Time Detective Chapter Two
[For part one of the story, click the "time detective" tag]
So I should probably explain what it actually is that I do, shouldn’t I? I’m a private detective, but I started out as a physics student. I was planning on a relatively dull career in academia, as a matter of fact – I was interested in doing some work in gravitational physics, which was hardly a cutting-edge whizz-bang area, and the Brian Cox career path had yet to be invented. My plan was to finish my Master’s, get a doctorate, then settle into a life of producing three or four papers a year which nobody would read.
But I made two big mistakes. The first was putting a chemistry module down as one of my optional modules, because I didn’t like the look of electronic engineering. The other was actually paying attention.
A chance remark in an organic chemistry lecture about an unusual property of thiotimoline caused me to think about what would happen to the shape of the molecule in a Gauss-Riemann geometry. I put that together with a couple of other things – which I’m not going to mention here, obviously – and suddenly found I had worked out a way to travel through time. And not one of those “build two black holes ten thousand light years apart and rotate one of them” jobs. This required practically nothing – you probably have most of the equipment to build a small time machine yourself, though you could probably only go back a week or so on a domestic power supply without blowing a fuse.
I posted something on USENET, not saying exactly what I’d done – I didn’t want to pre-empt publication and risk that Nobel prize – but posting a couple of the calculations in a different context, as a gedankenexperiment, just to make sure I hadn’t done anything incredibly stupid.

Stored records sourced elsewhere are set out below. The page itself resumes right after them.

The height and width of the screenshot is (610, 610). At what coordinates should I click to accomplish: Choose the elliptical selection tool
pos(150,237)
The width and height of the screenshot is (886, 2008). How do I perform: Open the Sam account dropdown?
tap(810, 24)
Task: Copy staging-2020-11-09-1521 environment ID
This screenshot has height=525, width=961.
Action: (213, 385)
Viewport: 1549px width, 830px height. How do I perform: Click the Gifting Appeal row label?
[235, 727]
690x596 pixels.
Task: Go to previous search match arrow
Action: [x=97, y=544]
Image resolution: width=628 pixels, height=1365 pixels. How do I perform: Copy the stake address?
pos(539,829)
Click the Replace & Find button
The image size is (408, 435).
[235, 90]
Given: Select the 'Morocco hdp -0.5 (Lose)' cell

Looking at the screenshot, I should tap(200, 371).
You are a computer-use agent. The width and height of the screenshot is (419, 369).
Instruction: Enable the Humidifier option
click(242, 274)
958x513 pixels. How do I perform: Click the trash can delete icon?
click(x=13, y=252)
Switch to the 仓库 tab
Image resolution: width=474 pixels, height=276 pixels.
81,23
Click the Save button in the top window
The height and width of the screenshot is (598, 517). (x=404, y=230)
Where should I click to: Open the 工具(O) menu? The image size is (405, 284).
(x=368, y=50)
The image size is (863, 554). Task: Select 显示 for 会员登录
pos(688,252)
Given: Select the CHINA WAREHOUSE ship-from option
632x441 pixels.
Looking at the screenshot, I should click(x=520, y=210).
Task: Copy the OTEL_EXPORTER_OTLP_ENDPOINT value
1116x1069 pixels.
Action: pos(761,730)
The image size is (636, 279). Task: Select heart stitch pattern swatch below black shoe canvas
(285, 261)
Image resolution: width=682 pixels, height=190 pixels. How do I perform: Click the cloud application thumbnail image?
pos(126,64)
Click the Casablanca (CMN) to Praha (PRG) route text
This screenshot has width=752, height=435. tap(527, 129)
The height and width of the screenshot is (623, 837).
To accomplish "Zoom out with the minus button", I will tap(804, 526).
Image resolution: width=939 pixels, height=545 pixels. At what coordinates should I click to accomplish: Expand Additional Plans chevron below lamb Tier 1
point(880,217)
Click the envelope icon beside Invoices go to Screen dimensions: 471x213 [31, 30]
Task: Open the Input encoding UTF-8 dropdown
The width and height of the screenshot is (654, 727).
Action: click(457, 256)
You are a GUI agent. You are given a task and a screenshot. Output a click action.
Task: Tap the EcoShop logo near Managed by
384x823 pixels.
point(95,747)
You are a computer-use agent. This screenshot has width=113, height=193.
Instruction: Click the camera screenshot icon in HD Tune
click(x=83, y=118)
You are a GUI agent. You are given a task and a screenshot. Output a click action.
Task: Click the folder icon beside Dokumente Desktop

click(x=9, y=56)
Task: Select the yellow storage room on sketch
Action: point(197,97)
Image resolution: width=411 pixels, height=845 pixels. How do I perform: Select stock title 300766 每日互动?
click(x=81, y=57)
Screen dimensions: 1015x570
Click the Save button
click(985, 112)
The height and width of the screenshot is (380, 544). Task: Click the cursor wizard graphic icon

Two hours later, a man I didn’t know, in an immaculately-tailored suit, one that fit so well that the gun he had in his pocket was extremely conspicuous, showed up at the door of my room in Halls and asked me to take a walk.
As we walked through Sackville Park, he explained the situation to me.
“You’re not the first to figure it out, you know. Feynman knew the trick, and Von Neumann. Godel probably did as well, though by the end he didn’t know much of anything. We get about one undergrad every three or four years figuring it out now.”
“So why haven’t I heard of it before?”
“Oh for God’s sake, man, I thought you were meant to be clever. It’s too dangerous ever to be made public.”
“Dangerous? But I’ve proved that changing history and paradoxes are both impossible. This would only work in a universe with a single consistent history.”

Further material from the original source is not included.